Zenodo’s next generation platform - InvenioRDM

by Lars Holm Nielsen, on December 7, 2022


We're excited to share our plans for Zenodo in the coming 6-12 months.

TL;DR - See our demo site for Zenodo's next-generation platform based on InvenioRDM.

Next-generation platform

We are currently in the process of moving Zenodo on top of our next-generation platform based on InvenioRDM. InvenioRDM is a digital repository platform born out of Zenodo and developed together with 25 other partners.

For institutions/domains, InvenioRDM enables them to provide the "Zenodo-experience" in their own repositories. For Zenodo, InvenioRDM enables us to collaborate with partners on the technical platform underpinning Zenodo.

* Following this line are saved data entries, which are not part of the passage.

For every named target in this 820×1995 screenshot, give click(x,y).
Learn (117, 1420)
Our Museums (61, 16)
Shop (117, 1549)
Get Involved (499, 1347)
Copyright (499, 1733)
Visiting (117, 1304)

InvenioRDM is already being used in production system today, see for instance:

The ZenodoRDM project

The move to InvenioRDM is being managed and coordinated through our ZenodoRDM project. The focus of the project is to migrate Zenodo.org with the existing feature set to InvenioRDM and provide backward compatibility to our users.

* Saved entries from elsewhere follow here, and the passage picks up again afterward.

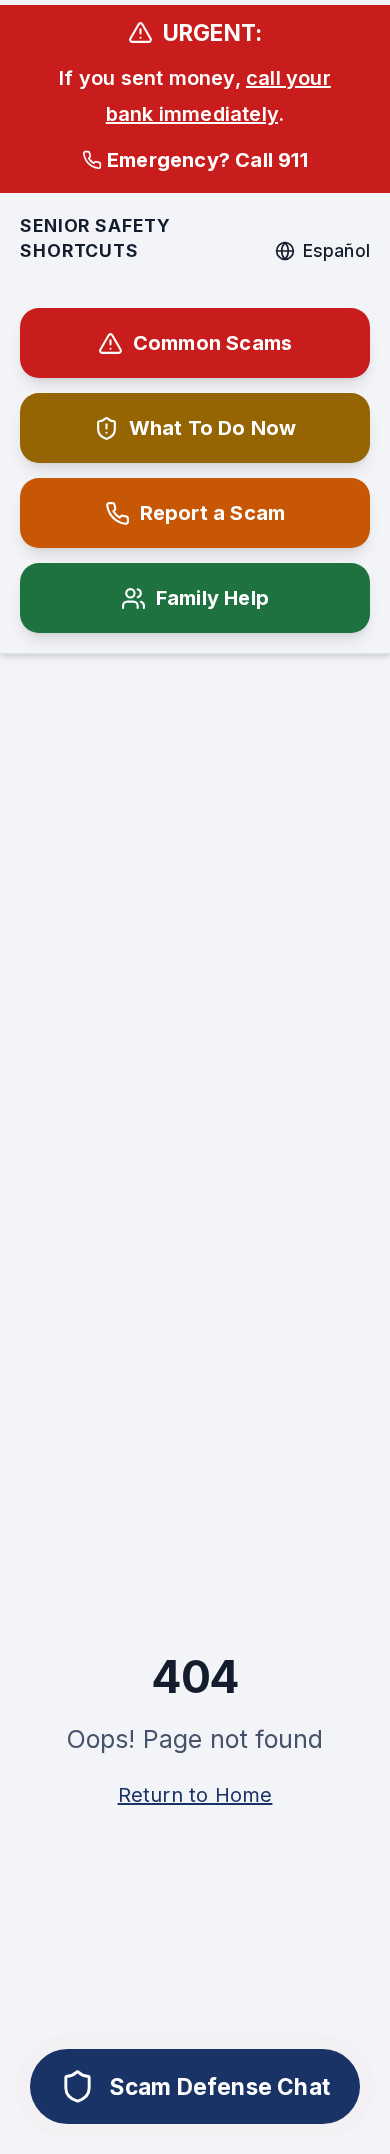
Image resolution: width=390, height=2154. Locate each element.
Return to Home (195, 1795)
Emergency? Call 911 (207, 160)
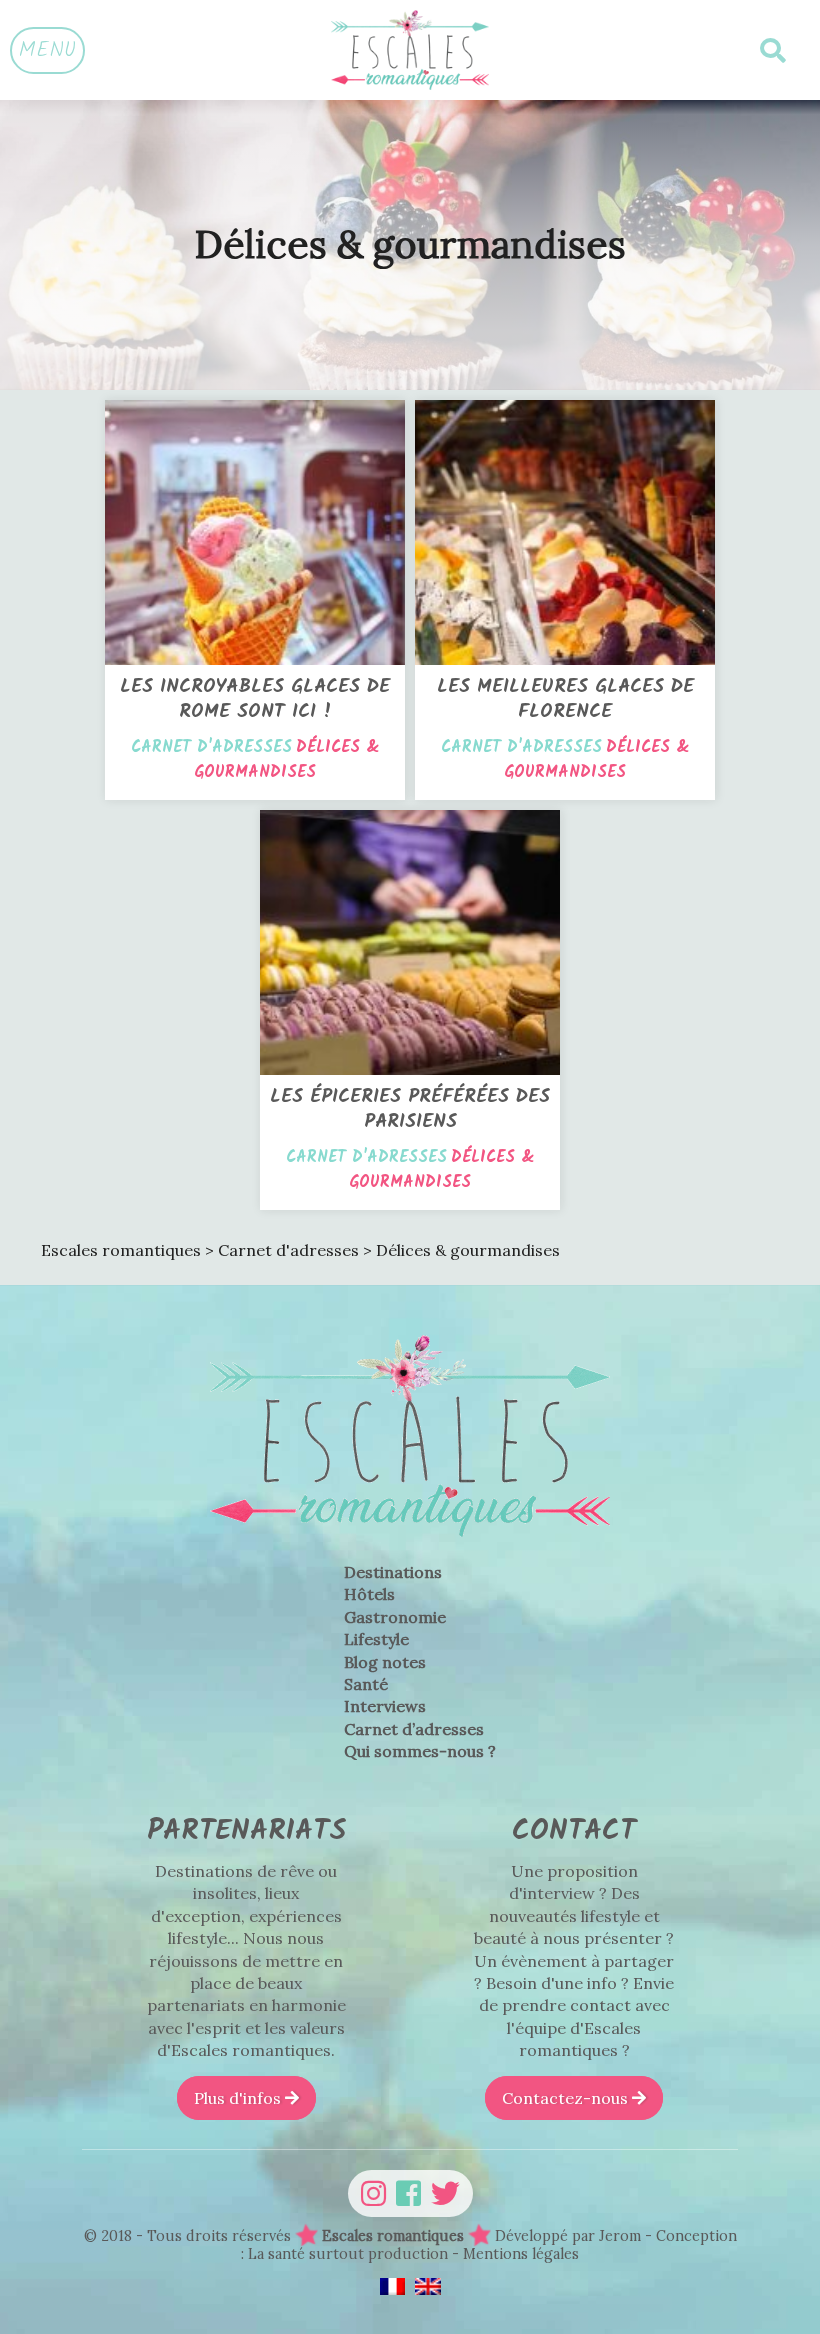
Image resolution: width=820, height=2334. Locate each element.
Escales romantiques (393, 2236)
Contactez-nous (567, 2098)
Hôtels (369, 1594)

The largest challenge in the project is by far the full data migration process. Zenodo today has almost 3 million records, 300k users and many API integrations, and thus we're doing our outmost to minimize disruptions during the data migration process and ensure existing API integrations will continue to work unaffected.

Milestones

Our project is designed to start early on with the data migration, and continue it as a main activity throughout the entire project. Thus, a large fraction of each milestone is dedicated to data migration.

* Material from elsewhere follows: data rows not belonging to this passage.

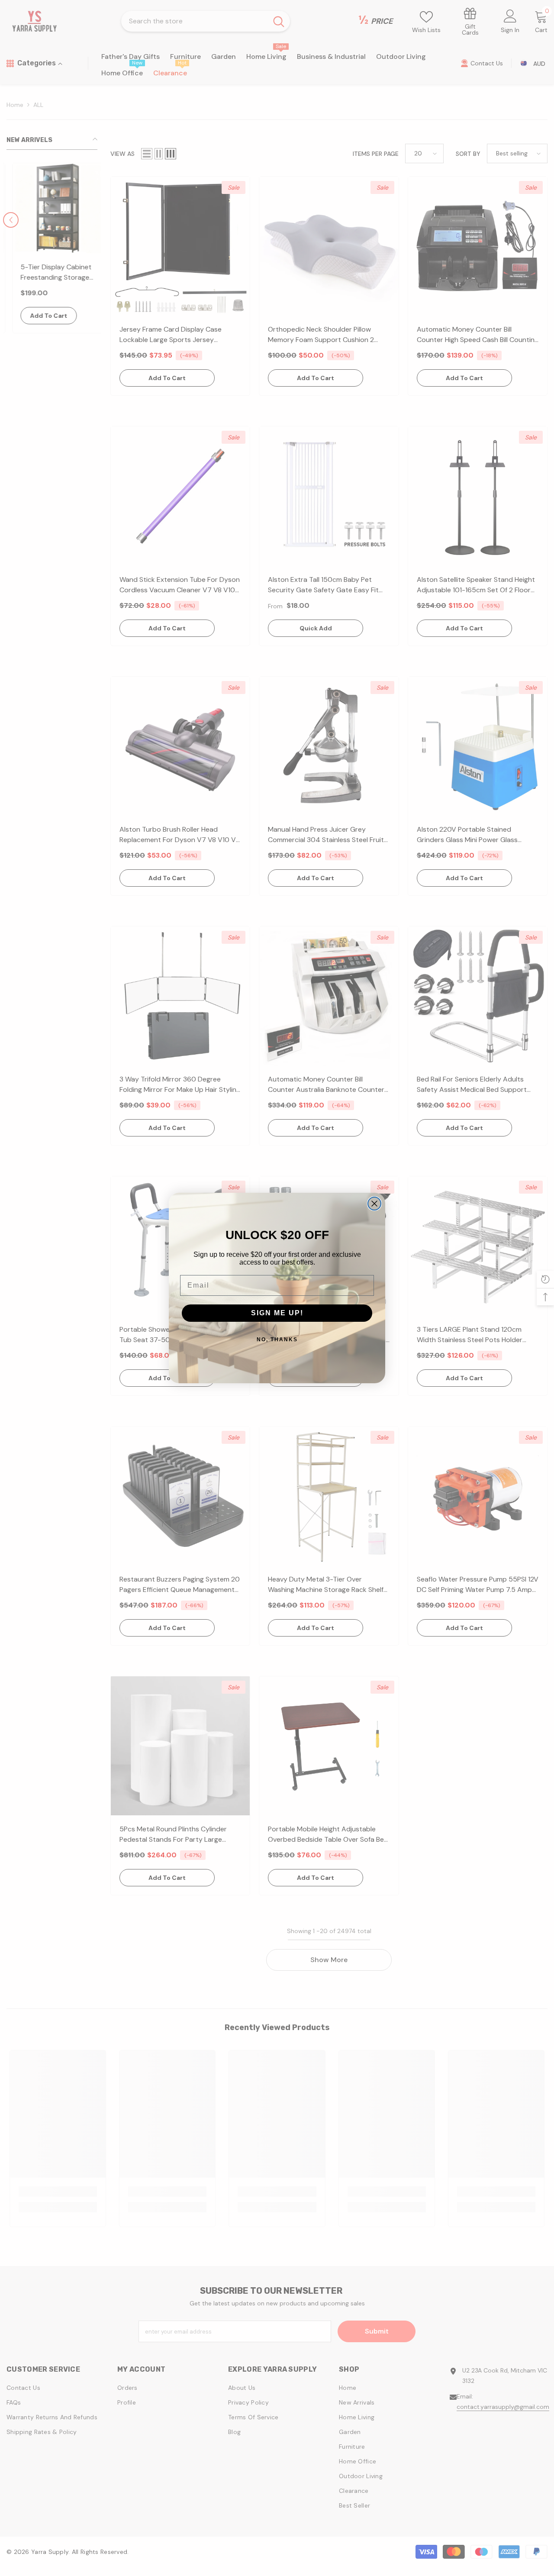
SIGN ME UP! (277, 1313)
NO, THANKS (277, 1339)
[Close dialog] (374, 1203)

In addition for each milestone, we'll work with specific users to validate that everything works as supposed.

The milestones for the project

  • MS2 Themed demo-site with initial data migration
  • MS3 Legacy API support
  • MS4 Basic feature set completion
  • MS5 Normal feature set completion
  • MS6 Advanced feature set completion
  • MS7 Support operations
  • MS8 Launch

Timeline

We are expecting to go-live with the new platform in Autumn 2023.

What's new

The move to InvenioRDM will also provide some long awaited new features for Zenodo. See below what's coming, or even better, check out the new features for yourself on our demo site.

State of demo site

We have loaded a partial dump of 1M records and a couple of communities from Zenodo into the demo site. The records are not connected with user accounts and thus cannot be edited. You can create new communities and test the new upload form and get a feeling for some of the changes we've made.

Community members

InvenioRDM supports having members with different roles - that means multiple users can curate records and/or see closed access content in the communtiy. Zenodo will come with the following community roles:

  • Reader: A reader is a member of the community and can view restricted files owned by the community.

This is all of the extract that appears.